— begin INFORMATION SUPPLIED —

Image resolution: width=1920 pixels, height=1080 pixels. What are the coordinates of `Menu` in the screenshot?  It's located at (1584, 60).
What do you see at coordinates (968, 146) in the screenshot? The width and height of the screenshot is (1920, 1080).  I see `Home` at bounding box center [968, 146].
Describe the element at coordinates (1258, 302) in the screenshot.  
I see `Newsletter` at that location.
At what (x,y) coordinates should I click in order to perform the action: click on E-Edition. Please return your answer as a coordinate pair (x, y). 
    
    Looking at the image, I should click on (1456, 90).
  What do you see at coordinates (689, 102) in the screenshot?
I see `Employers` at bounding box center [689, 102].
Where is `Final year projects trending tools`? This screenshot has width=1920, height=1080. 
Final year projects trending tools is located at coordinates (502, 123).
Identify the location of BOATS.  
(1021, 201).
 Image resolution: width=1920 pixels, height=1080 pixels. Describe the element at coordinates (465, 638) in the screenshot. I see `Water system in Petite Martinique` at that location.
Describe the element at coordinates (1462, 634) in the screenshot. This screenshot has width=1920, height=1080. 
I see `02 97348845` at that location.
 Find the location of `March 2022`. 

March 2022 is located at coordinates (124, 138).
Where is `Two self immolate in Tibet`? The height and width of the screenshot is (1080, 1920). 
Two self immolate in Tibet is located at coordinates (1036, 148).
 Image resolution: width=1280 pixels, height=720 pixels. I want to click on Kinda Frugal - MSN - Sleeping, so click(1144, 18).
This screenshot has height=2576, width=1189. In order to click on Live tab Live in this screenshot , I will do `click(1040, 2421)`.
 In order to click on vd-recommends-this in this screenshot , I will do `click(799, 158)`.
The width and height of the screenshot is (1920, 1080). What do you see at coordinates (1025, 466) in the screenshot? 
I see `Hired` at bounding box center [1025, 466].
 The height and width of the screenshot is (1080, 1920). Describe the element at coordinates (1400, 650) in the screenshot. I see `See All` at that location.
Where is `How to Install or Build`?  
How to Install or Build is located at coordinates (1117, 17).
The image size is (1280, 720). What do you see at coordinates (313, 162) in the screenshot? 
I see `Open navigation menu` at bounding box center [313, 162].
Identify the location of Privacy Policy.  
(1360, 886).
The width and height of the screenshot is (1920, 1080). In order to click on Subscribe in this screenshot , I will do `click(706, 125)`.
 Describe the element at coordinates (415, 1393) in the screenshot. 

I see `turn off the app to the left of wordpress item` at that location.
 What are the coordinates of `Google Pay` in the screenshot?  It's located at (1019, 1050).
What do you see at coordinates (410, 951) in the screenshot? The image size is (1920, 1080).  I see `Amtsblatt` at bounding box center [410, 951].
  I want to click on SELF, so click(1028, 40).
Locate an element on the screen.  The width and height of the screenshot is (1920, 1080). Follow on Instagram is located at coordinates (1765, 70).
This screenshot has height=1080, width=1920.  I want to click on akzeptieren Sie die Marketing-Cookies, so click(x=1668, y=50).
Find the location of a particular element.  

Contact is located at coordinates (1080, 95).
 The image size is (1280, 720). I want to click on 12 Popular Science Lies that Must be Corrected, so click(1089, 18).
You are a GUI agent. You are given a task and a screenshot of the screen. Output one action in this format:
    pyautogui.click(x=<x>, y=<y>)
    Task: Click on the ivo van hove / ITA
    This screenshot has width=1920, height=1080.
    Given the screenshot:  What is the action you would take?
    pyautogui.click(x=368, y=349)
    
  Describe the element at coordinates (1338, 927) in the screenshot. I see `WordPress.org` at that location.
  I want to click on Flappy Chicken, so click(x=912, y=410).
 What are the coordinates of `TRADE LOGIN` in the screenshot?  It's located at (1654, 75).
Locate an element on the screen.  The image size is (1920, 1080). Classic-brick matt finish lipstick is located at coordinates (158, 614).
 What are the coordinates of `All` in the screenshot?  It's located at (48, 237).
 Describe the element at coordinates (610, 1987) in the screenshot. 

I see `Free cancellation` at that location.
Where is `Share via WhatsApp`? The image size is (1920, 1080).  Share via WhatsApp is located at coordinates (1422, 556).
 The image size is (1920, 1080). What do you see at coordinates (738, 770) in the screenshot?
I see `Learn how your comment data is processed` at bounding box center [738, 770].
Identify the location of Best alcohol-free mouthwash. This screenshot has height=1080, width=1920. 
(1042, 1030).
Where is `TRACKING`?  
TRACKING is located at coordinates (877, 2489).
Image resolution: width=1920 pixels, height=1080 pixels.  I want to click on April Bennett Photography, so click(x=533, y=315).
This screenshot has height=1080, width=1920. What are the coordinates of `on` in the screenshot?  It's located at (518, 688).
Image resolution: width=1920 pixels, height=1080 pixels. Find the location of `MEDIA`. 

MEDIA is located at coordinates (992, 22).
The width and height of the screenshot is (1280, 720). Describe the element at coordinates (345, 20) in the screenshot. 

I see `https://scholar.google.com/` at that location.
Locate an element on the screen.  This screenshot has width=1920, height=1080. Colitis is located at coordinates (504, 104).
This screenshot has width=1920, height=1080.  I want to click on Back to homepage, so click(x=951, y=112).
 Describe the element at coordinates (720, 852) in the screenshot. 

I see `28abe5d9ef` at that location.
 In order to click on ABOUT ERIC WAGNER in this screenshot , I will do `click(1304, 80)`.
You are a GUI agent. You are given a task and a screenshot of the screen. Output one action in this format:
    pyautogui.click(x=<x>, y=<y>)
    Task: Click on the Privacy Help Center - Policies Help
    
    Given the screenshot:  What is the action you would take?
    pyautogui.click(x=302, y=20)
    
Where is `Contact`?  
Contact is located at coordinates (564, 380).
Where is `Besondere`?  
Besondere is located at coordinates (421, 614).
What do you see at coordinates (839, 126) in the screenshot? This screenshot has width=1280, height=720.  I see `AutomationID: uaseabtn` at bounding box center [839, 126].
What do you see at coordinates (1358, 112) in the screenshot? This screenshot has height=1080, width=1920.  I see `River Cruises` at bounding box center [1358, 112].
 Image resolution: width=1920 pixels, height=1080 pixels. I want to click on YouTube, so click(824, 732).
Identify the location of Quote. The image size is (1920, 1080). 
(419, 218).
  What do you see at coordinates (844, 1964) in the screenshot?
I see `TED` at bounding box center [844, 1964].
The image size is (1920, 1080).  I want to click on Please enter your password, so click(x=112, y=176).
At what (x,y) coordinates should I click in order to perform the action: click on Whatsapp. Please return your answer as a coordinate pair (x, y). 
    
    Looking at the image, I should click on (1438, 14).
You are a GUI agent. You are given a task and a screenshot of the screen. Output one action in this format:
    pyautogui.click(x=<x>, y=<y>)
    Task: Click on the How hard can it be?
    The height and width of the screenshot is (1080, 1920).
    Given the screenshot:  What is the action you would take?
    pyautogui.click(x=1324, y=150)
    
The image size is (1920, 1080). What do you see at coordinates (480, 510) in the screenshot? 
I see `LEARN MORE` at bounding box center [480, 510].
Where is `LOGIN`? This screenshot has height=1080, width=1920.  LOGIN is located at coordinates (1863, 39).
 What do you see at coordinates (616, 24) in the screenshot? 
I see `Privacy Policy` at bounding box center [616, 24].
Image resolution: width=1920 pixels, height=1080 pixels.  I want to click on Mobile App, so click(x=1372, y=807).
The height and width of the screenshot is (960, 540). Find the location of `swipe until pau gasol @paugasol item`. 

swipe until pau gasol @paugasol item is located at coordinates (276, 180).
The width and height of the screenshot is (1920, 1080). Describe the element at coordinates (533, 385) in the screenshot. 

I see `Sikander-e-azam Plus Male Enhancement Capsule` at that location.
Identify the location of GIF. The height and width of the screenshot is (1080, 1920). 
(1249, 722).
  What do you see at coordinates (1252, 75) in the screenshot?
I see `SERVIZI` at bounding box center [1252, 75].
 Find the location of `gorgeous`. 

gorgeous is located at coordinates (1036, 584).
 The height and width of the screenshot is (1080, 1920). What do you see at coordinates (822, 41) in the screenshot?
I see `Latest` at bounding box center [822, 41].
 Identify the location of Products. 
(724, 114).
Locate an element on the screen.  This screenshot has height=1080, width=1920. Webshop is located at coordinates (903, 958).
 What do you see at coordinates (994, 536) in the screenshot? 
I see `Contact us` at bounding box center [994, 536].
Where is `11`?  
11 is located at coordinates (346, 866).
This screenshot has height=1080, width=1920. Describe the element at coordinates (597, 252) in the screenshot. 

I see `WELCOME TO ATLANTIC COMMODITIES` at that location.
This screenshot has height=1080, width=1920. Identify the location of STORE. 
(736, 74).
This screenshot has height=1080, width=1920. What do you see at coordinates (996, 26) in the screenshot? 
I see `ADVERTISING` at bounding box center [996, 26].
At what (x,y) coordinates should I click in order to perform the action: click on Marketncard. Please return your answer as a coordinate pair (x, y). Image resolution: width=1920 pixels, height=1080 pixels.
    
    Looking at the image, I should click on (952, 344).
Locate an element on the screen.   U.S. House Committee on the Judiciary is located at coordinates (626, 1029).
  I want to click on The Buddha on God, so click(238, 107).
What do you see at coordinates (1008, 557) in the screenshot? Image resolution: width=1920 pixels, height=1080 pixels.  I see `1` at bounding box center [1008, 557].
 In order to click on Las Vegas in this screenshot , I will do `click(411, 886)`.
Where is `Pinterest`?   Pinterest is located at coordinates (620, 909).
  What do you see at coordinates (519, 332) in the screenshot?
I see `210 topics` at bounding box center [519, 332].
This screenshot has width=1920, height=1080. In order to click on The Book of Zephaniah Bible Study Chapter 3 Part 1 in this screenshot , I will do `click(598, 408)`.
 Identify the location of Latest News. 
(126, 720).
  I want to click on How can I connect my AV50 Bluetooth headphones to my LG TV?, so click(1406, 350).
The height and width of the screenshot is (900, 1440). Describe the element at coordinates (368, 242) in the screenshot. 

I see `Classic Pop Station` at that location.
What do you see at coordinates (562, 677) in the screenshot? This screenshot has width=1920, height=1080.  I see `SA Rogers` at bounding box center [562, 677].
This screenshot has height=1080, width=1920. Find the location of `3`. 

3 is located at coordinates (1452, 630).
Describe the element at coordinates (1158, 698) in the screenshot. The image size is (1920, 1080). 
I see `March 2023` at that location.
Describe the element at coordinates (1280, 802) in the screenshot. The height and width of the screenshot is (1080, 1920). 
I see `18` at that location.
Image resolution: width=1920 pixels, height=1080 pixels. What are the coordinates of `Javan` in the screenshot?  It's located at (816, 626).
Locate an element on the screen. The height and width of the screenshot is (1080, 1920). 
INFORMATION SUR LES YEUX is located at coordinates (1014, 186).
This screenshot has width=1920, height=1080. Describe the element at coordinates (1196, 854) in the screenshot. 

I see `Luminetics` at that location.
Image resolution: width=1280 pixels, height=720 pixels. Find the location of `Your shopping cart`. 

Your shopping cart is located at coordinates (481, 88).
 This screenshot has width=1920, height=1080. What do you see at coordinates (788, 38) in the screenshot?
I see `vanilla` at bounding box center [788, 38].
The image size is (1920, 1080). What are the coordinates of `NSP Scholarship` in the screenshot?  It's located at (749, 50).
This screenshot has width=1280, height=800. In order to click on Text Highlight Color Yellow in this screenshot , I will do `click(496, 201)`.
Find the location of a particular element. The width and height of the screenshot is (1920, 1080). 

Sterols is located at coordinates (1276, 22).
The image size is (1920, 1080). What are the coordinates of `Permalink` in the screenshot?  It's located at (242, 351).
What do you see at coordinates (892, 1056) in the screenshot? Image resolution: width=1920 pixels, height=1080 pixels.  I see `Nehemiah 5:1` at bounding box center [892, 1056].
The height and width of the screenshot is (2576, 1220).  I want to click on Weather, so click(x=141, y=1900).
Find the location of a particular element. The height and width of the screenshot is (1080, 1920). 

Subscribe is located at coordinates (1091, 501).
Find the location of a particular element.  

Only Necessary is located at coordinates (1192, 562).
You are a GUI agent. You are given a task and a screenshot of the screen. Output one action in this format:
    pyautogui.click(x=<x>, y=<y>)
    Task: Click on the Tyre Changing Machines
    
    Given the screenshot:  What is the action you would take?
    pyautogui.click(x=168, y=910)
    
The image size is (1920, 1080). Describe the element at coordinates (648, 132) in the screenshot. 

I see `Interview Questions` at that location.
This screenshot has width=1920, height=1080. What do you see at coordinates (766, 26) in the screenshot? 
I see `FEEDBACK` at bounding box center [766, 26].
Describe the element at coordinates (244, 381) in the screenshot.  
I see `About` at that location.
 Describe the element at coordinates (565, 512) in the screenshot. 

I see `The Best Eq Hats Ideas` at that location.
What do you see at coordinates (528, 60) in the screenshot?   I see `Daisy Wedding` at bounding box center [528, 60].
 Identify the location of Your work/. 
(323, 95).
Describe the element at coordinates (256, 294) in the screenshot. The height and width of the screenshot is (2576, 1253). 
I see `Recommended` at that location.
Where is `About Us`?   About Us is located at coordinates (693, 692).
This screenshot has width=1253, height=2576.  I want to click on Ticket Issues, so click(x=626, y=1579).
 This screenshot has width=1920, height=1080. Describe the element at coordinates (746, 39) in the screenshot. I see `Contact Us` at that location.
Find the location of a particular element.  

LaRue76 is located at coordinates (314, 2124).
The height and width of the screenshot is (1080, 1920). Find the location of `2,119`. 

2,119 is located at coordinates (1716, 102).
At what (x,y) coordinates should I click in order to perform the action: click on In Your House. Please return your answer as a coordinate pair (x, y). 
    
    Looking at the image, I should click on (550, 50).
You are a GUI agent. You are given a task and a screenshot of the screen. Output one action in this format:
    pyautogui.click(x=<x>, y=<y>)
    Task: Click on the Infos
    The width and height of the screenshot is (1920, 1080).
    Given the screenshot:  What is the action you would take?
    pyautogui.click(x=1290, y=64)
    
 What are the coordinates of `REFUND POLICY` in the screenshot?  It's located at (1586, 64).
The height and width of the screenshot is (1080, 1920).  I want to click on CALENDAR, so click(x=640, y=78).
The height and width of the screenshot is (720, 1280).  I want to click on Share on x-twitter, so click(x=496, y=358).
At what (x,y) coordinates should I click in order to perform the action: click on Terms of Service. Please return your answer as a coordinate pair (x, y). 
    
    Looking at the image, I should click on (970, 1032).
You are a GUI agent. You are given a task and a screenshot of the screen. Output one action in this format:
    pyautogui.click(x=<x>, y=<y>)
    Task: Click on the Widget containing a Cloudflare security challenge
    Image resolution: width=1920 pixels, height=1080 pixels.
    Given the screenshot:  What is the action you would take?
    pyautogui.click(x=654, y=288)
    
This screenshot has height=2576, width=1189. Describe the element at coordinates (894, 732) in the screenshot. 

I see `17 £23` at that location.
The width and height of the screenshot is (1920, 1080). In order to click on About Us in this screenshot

— end INFORMATION SUPPLIED —

**WHAT TO WORK ON:** List every line from the entries above that contains the string "gasol", matching case exactly.

**ANSWER TO THE PROBLEM:**
The height and width of the screenshot is (960, 540). Find the location of `swipe until pau gasol @paugasol item`. 
swipe until pau gasol @paugasol item is located at coordinates (276, 180).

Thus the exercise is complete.